Estratto di un’intervista a Carlo Verdone pubblicata nel volume Mario Verdone, Cinema neorealista, con le voci di Carlo Verdone e Luca Verdone, a cura di Eusebio Ciccotti, Treccani, 2023.

Prendiamo Ladri di biciclette. È la storia di una bicicletta rubata, avviene tutto in un giorno, di domenica. Un padre con un bambino alla ricerca della bicicletta, il tentativo finale del furto, il padre catturato dalla, il bambino che lo consola salvandolo dal linciaggio.

Beh, fu un grande film. Un film capolavoro. Un’opera che negli anni ha avuto il successo che si meritava. La grandezza di questo film, come di altri [film neorealisti, n.d.r.]), era di non prendere generici di professione, ma gente della strada. A uno, se aveva la faccia giusta, gli facevi fare il contrabbandiere; a un altro gli facevi fare il ricettatore, a un altro ancora il prete; a un altro un cameriere in una trattoria. Sul telone era tutto così vero.

E qui entra in campo il talento della regia di attori.

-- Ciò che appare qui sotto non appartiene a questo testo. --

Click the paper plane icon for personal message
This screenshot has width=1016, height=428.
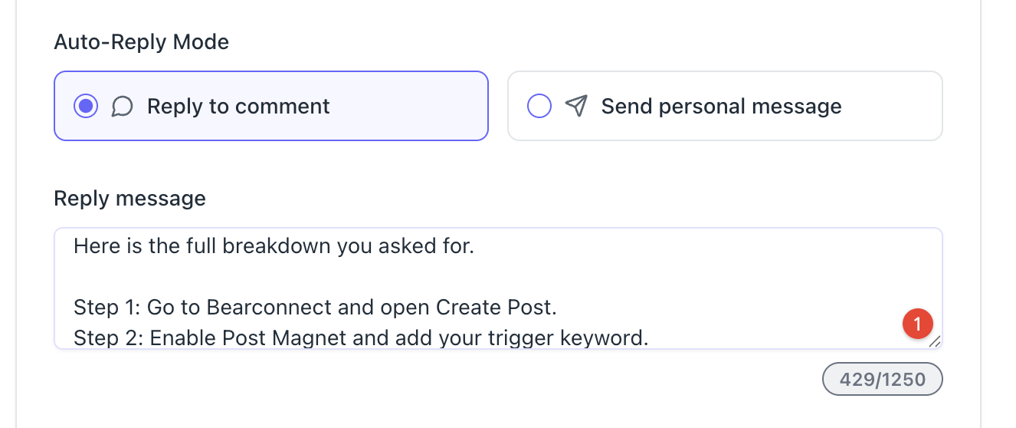pos(576,106)
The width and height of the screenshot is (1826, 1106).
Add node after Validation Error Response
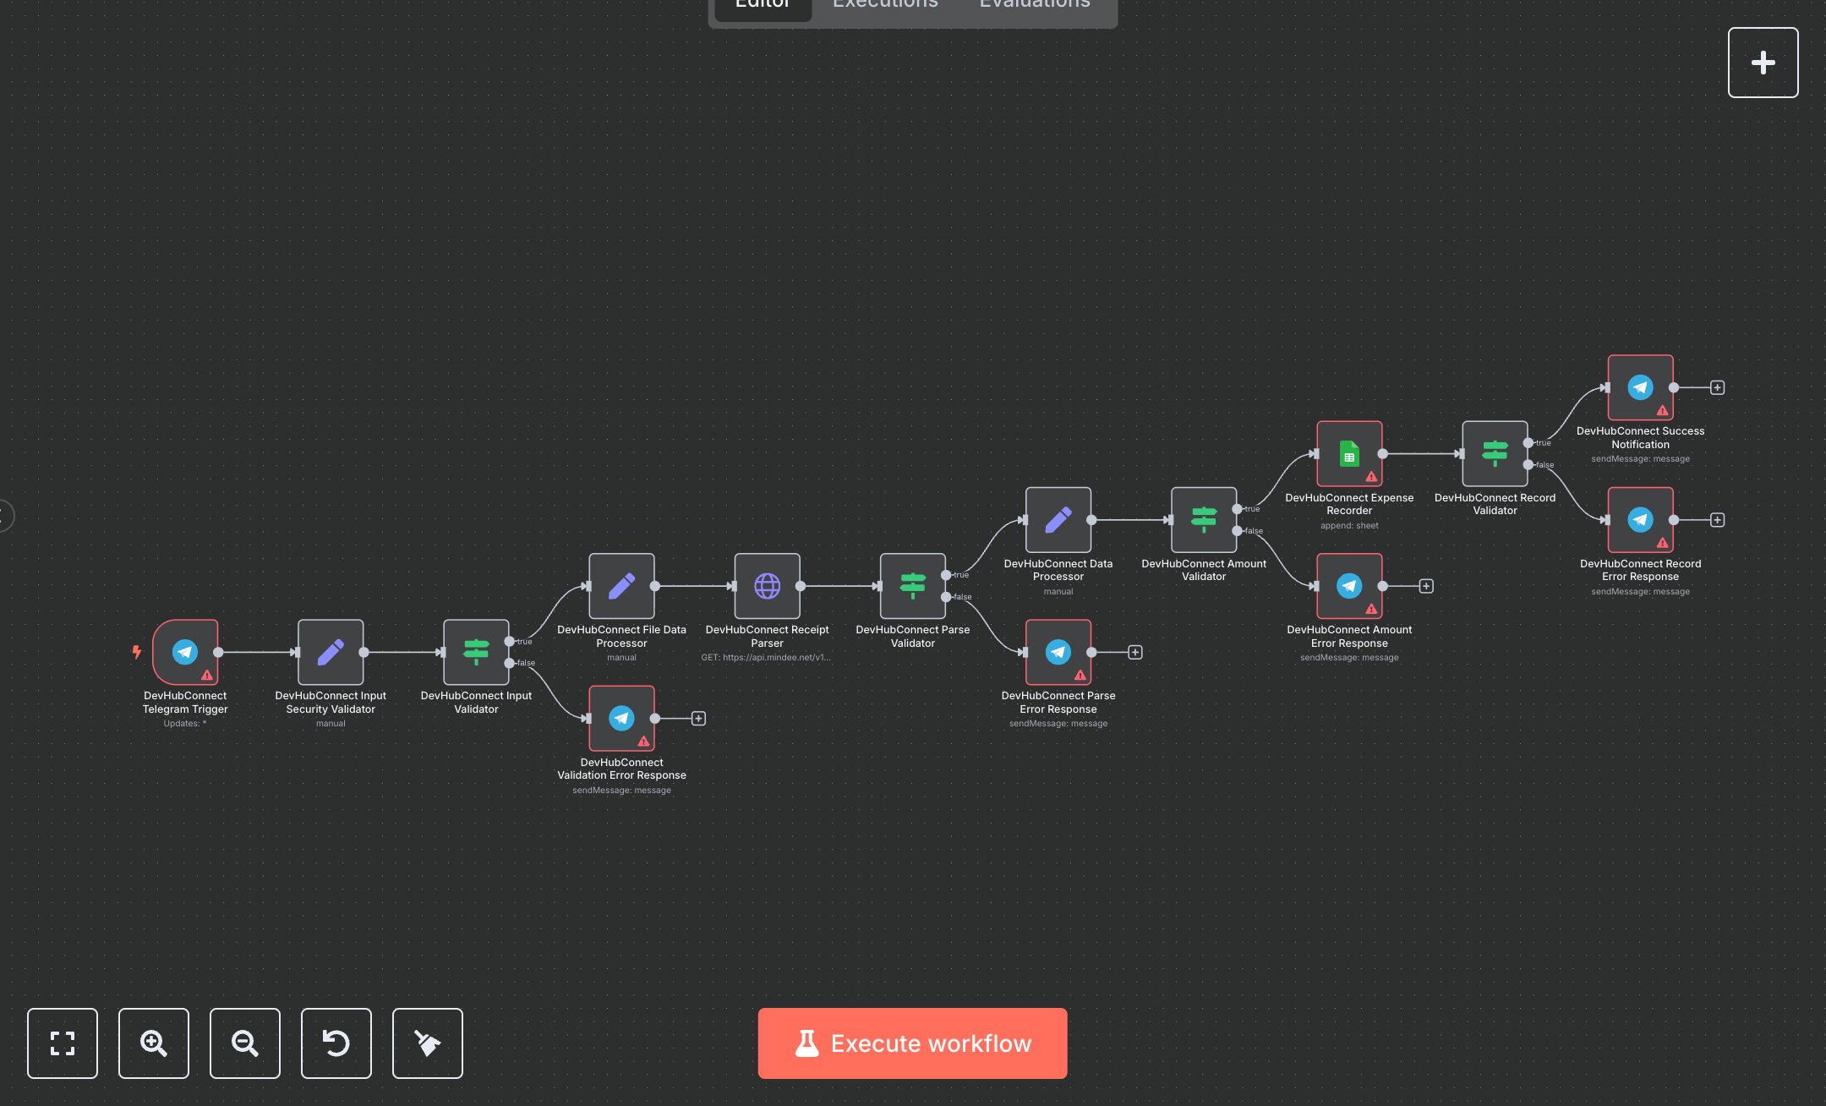pos(698,719)
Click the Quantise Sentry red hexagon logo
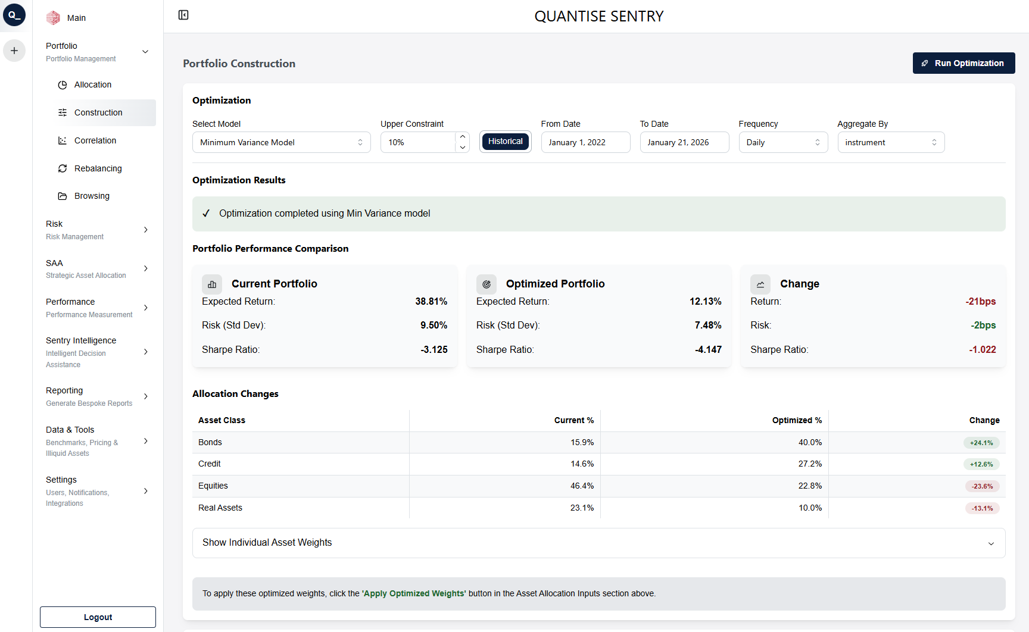 [x=52, y=17]
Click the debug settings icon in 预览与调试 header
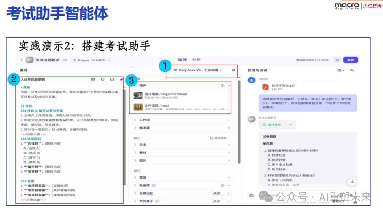 click(352, 70)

Infatti. E siccome ogni gesto, ogni espressione erano autentici, il regista doveva cogliere l’attimo. E De Sica è stato un grande, un immenso direttore di attori. E, soprattutto, regista di attori “presi dalla strada”, come subito si disse. Era in grado di tirar fuori da uno sconosciuto che non aveva mai recitato le espressioni e i gesti del personaggio gli veniva affidato: pensiamo a un Lamberto Maggiorani o a un Enzo Staiola (il bambino), due grandi interpretazioni. Il padre, alto, emaciato, magro, tormentato. Su suo volto non si vedrà mia un sorriso in tutto il film.

De Sica sapeva dirigere soprattutto i bambini…

Ricordiamoci la scena bellissima del bambino al ristorante popolare. Di fronte al tavolo dei protagonisti padre e figlio (Maggiorani e Staiola), c’è una famiglia piccolo borghese. In questa vediamo un bambino, rubicondo, più grassottello, che mangia con tono di sfida un supplì con la mozzarella filante, addirittura con un atteggiamento d’innocente disprezzo verso il povero protagonista. Una scena meravigliosa. Un altro attore non professionista, utilizzato felicemente da De Sica nel ruolo del pensionato protagonista di Umberto D., fu il professore universitario Carlo Battisti, docente di linguistica. Assolutamente sconosciuto nel mondo del cinema, non era un attore. A De Sica piaceva la faccia. Insomma, una caratteristica fondamentale del neorealismo era andare a cercarsi le facce per le strade. Poi il resto al talento del regista: far diventare quel volto, quell’andatura, il personaggio che l’autore ci aveva visto dentro.

Di Battisti c’è quella bella scena al Pantheon quando allunga la mano per chiedere l’elemosina e poi si vergogna…

…e gira il palmo dalla mano in basso facendo finta di vedere se sta piovendo. Film, purtroppo, sempre attuale, se pensiamo alla situazione della maggioranza dei pensionati di oggi.